Convert the rows below into a Markdown table with two columns, No. and Entry. Number each line in order, and leave out any blank lines.

Data entries
%%
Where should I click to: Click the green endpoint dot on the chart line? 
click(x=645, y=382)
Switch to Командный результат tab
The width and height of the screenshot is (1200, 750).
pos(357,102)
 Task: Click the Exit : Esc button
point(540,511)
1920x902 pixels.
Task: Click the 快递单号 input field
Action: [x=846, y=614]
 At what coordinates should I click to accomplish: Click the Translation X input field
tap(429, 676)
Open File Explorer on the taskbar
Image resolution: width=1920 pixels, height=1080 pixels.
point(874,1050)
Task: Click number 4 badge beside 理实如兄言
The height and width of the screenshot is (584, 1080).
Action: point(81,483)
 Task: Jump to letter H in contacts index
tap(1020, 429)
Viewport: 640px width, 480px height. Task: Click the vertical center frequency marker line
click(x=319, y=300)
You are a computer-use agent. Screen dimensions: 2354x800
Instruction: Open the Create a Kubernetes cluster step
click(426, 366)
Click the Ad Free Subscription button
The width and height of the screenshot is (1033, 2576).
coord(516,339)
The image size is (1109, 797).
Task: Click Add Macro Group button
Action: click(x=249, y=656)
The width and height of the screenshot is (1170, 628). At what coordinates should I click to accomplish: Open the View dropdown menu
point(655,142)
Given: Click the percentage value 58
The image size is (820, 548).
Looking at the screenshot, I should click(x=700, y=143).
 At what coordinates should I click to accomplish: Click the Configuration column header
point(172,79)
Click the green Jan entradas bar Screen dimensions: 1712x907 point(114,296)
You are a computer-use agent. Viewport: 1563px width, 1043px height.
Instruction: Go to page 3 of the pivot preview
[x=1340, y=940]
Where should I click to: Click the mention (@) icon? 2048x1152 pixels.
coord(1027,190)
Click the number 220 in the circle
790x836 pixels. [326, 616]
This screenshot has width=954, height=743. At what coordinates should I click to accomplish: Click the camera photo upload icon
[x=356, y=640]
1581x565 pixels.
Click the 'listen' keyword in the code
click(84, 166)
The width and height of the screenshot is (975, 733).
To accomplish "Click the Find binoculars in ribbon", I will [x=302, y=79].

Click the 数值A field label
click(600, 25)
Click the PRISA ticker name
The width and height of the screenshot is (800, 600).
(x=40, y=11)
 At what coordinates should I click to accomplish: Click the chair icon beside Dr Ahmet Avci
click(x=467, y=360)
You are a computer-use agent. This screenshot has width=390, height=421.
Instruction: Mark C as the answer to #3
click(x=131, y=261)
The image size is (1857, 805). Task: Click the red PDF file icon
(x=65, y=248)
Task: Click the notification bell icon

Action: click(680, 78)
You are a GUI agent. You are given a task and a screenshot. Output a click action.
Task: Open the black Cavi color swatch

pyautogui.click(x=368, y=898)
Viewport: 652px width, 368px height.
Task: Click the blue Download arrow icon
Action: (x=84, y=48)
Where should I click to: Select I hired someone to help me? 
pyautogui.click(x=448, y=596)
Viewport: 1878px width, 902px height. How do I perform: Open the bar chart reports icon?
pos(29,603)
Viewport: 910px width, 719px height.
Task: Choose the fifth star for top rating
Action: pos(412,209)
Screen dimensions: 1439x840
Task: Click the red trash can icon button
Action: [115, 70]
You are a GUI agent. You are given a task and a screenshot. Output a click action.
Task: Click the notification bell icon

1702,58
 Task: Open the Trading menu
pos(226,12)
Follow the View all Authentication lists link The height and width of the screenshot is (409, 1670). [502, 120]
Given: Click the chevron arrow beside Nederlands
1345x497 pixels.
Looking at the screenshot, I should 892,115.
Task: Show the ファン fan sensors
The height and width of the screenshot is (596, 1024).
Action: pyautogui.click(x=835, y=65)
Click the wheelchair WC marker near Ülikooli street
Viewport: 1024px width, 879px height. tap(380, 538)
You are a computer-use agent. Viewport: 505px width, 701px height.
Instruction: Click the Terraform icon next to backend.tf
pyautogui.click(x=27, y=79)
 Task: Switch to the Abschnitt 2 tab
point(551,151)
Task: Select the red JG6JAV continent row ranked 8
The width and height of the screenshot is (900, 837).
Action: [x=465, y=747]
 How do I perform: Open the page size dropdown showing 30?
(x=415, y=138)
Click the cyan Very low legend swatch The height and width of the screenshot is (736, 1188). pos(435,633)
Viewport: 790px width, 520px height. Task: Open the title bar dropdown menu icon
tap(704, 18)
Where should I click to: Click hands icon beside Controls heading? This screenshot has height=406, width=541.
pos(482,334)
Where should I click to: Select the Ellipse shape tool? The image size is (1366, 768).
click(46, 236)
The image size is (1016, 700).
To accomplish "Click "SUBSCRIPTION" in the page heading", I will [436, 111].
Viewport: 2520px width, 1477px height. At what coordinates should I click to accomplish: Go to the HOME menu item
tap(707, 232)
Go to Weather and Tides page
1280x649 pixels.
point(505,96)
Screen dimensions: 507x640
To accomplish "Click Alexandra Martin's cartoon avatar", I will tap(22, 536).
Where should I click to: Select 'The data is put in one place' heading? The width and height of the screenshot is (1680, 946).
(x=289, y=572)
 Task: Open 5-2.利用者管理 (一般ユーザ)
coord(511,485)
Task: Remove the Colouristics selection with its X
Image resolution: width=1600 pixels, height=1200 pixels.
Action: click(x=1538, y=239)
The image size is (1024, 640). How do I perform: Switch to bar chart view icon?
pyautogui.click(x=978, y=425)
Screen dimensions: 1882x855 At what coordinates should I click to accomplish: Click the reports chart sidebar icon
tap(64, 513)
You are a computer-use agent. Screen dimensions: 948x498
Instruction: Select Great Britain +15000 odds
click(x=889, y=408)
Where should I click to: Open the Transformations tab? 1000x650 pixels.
%%
▸ **Output for this task**:
| No. | Entry |
|---|---|
| 1 | Where should I click to: Click the green endpoint dot on the chart line?  |
| 2 | click(x=645, y=382) |
| 3 | Switch to Командный результат tab |
| 4 | The width and height of the screenshot is (1200, 750). |
| 5 | pos(357,102) |
| 6 |  Task: Click the Exit : Esc button |
| 7 | point(540,511) |
| 8 | 1920x902 pixels. |
| 9 | Task: Click the 快递单号 input field |
| 10 | Action: [x=846, y=614] |
| 11 |  At what coordinates should I click to accomplish: Click the Translation X input field |
| 12 | tap(429, 676) |
| 13 | Open File Explorer on the taskbar |
| 14 | Image resolution: width=1920 pixels, height=1080 pixels. |
| 15 | point(874,1050) |
| 16 | Task: Click number 4 badge beside 理实如兄言 |
| 17 | The height and width of the screenshot is (584, 1080). |
| 18 | Action: point(81,483) |
| 19 |  Task: Jump to letter H in contacts index |
| 20 | tap(1020, 429) |
| 21 | Viewport: 640px width, 480px height. Task: Click the vertical center frequency marker line |
| 22 | click(x=319, y=300) |
| 23 | You are a computer-use agent. Screen dimensions: 2354x800 |
| 24 | Instruction: Open the Create a Kubernetes cluster step |
| 25 | click(426, 366) |
| 26 | Click the Ad Free Subscription button |
| 27 | The width and height of the screenshot is (1033, 2576). |
| 28 | coord(516,339) |
| 29 | The image size is (1109, 797). |
| 30 | Task: Click Add Macro Group button |
| 31 | Action: click(x=249, y=656) |
| 32 | The width and height of the screenshot is (1170, 628). At what coordinates should I click to accomplish: Open the View dropdown menu |
| 33 | point(655,142) |
| 34 | Given: Click the percentage value 58 |
| 35 | The image size is (820, 548). |
| 36 | Looking at the screenshot, I should click(x=700, y=143). |
| 37 |  At what coordinates should I click to accomplish: Click the Configuration column header |
| 38 | point(172,79) |
| 39 | Click the green Jan entradas bar Screen dimensions: 1712x907 point(114,296) |
| 40 | You are a computer-use agent. Viewport: 1563px width, 1043px height. |
| 41 | Instruction: Go to page 3 of the pivot preview |
| 42 | [x=1340, y=940] |
| 43 | Where should I click to: Click the mention (@) icon? 2048x1152 pixels. |
| 44 | coord(1027,190) |
| 45 | Click the number 220 in the circle |
| 46 | 790x836 pixels. [326, 616] |
| 47 | This screenshot has width=954, height=743. At what coordinates should I click to accomplish: Click the camera photo upload icon |
| 48 | [x=356, y=640] |
| 49 | 1581x565 pixels. |
| 50 | Click the 'listen' keyword in the code |
| 51 | click(84, 166) |
| 52 | The width and height of the screenshot is (975, 733). |
| 53 | To accomplish "Click the Find binoculars in ribbon", I will [x=302, y=79]. |
| 54 | Click the 数值A field label |
| 55 | click(600, 25) |
| 56 | Click the PRISA ticker name |
| 57 | The width and height of the screenshot is (800, 600). |
| 58 | (x=40, y=11) |
| 59 |  At what coordinates should I click to accomplish: Click the chair icon beside Dr Ahmet Avci |
| 60 | click(x=467, y=360) |
| 61 | You are a computer-use agent. This screenshot has width=390, height=421. |
| 62 | Instruction: Mark C as the answer to #3 |
| 63 | click(x=131, y=261) |
| 64 | The image size is (1857, 805). Task: Click the red PDF file icon |
| 65 | (x=65, y=248) |
| 66 | Task: Click the notification bell icon |
| 67 | Action: click(680, 78) |
| 68 | You are a GUI agent. You are given a task and a screenshot. Output a click action. |
| 69 | Task: Open the black Cavi color swatch |
| 70 | pyautogui.click(x=368, y=898) |
| 71 | Viewport: 652px width, 368px height. |
| 72 | Task: Click the blue Download arrow icon |
| 73 | Action: (x=84, y=48) |
| 74 | Where should I click to: Select I hired someone to help me?  |
| 75 | pyautogui.click(x=448, y=596) |
| 76 | Viewport: 1878px width, 902px height. How do I perform: Open the bar chart reports icon? |
| 77 | pos(29,603) |
| 78 | Viewport: 910px width, 719px height. |
| 79 | Task: Choose the fifth star for top rating |
| 80 | Action: pos(412,209) |
| 81 | Screen dimensions: 1439x840 |
| 82 | Task: Click the red trash can icon button |
| 83 | Action: [115, 70] |
| 84 | You are a GUI agent. You are given a task and a screenshot. Output a click action. |
| 85 | Task: Click the notification bell icon |
| 86 | 1702,58 |
| 87 |  Task: Open the Trading menu |
| 88 | pos(226,12) |
| 89 | Follow the View all Authentication lists link The height and width of the screenshot is (409, 1670). [502, 120] |
| 90 | Given: Click the chevron arrow beside Nederlands |
| 91 | 1345x497 pixels. |
| 92 | Looking at the screenshot, I should 892,115. |
| 93 | Task: Show the ファン fan sensors |
| 94 | The height and width of the screenshot is (596, 1024). |
| 95 | Action: pyautogui.click(x=835, y=65) |
| 96 | Click the wheelchair WC marker near Ülikooli street |
| 97 | Viewport: 1024px width, 879px height. tap(380, 538) |
| 98 | You are a computer-use agent. Viewport: 505px width, 701px height. |
| 99 | Instruction: Click the Terraform icon next to backend.tf |
| 100 | pyautogui.click(x=27, y=79) |
| 101 |  Task: Switch to the Abschnitt 2 tab |
| 102 | point(551,151) |
| 103 | Task: Select the red JG6JAV continent row ranked 8 |
| 104 | The width and height of the screenshot is (900, 837). |
| 105 | Action: [x=465, y=747] |
| 106 |  How do I perform: Open the page size dropdown showing 30? |
| 107 | (x=415, y=138) |
| 108 | Click the cyan Very low legend swatch The height and width of the screenshot is (736, 1188). pos(435,633) |
| 109 | Viewport: 790px width, 520px height. Task: Open the title bar dropdown menu icon |
| 110 | tap(704, 18) |
| 111 | Where should I click to: Click hands icon beside Controls heading? This screenshot has height=406, width=541. |
| 112 | pos(482,334) |
| 113 | Where should I click to: Select the Ellipse shape tool? The image size is (1366, 768). |
| 114 | click(46, 236) |
| 115 | The image size is (1016, 700). |
| 116 | To accomplish "Click "SUBSCRIPTION" in the page heading", I will [436, 111]. |
| 117 | Viewport: 2520px width, 1477px height. At what coordinates should I click to accomplish: Go to the HOME menu item |
| 118 | tap(707, 232) |
| 119 | Go to Weather and Tides page |
| 120 | 1280x649 pixels. |
| 121 | point(505,96) |
| 122 | Screen dimensions: 507x640 |
| 123 | To accomplish "Click Alexandra Martin's cartoon avatar", I will tap(22, 536). |
| 124 | Where should I click to: Select 'The data is put in one place' heading? The width and height of the screenshot is (1680, 946). |
| 125 | (x=289, y=572) |
| 126 |  Task: Open 5-2.利用者管理 (一般ユーザ) |
| 127 | coord(511,485) |
| 128 | Task: Remove the Colouristics selection with its X |
| 129 | Image resolution: width=1600 pixels, height=1200 pixels. |
| 130 | Action: click(x=1538, y=239) |
| 131 | The image size is (1024, 640). How do I perform: Switch to bar chart view icon? |
| 132 | pyautogui.click(x=978, y=425) |
| 133 | Screen dimensions: 1882x855 At what coordinates should I click to accomplish: Click the reports chart sidebar icon |
| 134 | tap(64, 513) |
| 135 | You are a computer-use agent. Screen dimensions: 948x498 |
| 136 | Instruction: Select Great Britain +15000 odds |
| 137 | click(x=889, y=408) |
| 138 | Where should I click to: Open the Transformations tab? 1000x650 pixels. |